* Exercise description *
Only the lines below, from the one with "Instruction: Switch to the Chatter tab" through the one with "Viewport: 1153px width, 809px height.", are to be written out, exactly.

* Dataset content *
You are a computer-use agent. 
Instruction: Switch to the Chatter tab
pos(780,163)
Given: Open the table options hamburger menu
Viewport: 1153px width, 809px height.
==
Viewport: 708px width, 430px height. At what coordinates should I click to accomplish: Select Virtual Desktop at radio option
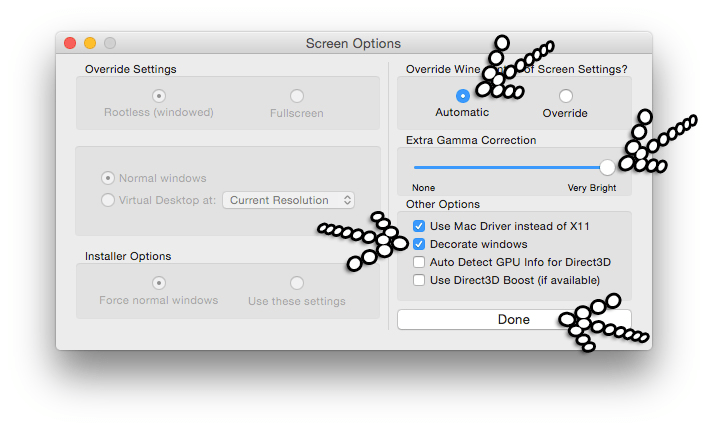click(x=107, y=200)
---
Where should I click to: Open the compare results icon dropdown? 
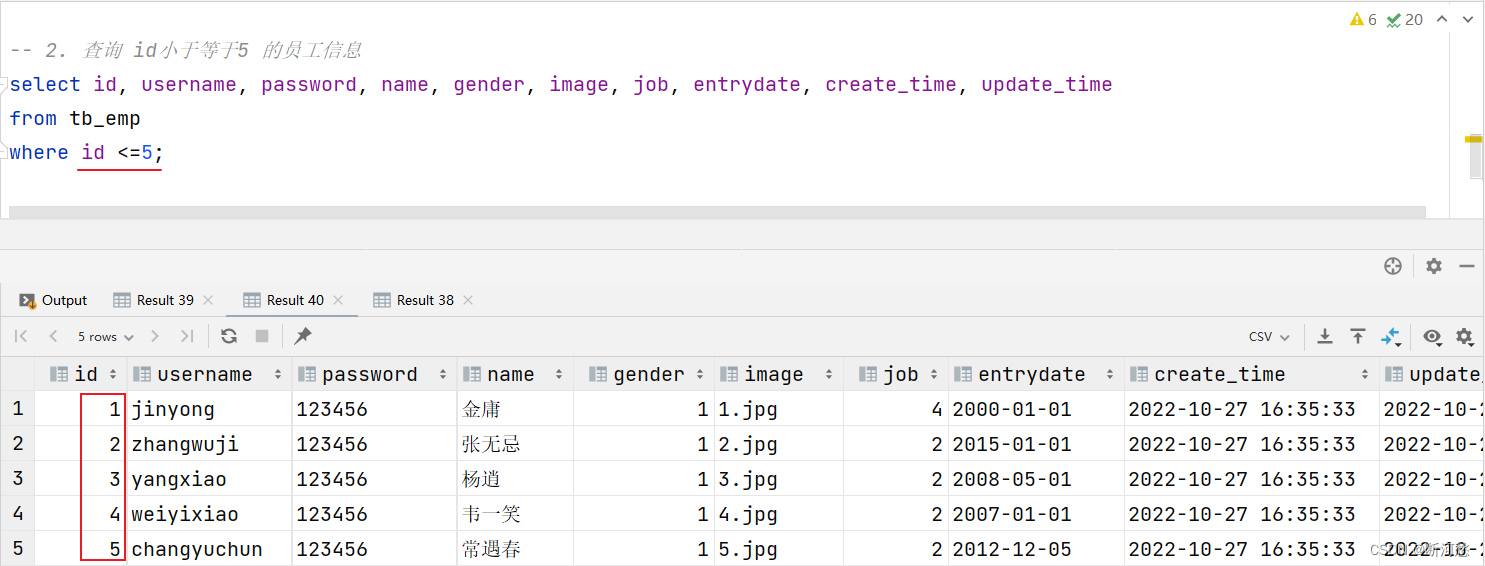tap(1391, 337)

* Output for this exercise *
Instruction: Switch to the Chatter tab
pos(780,163)
Given: Open the table options hamburger menu
Viewport: 1153px width, 809px height.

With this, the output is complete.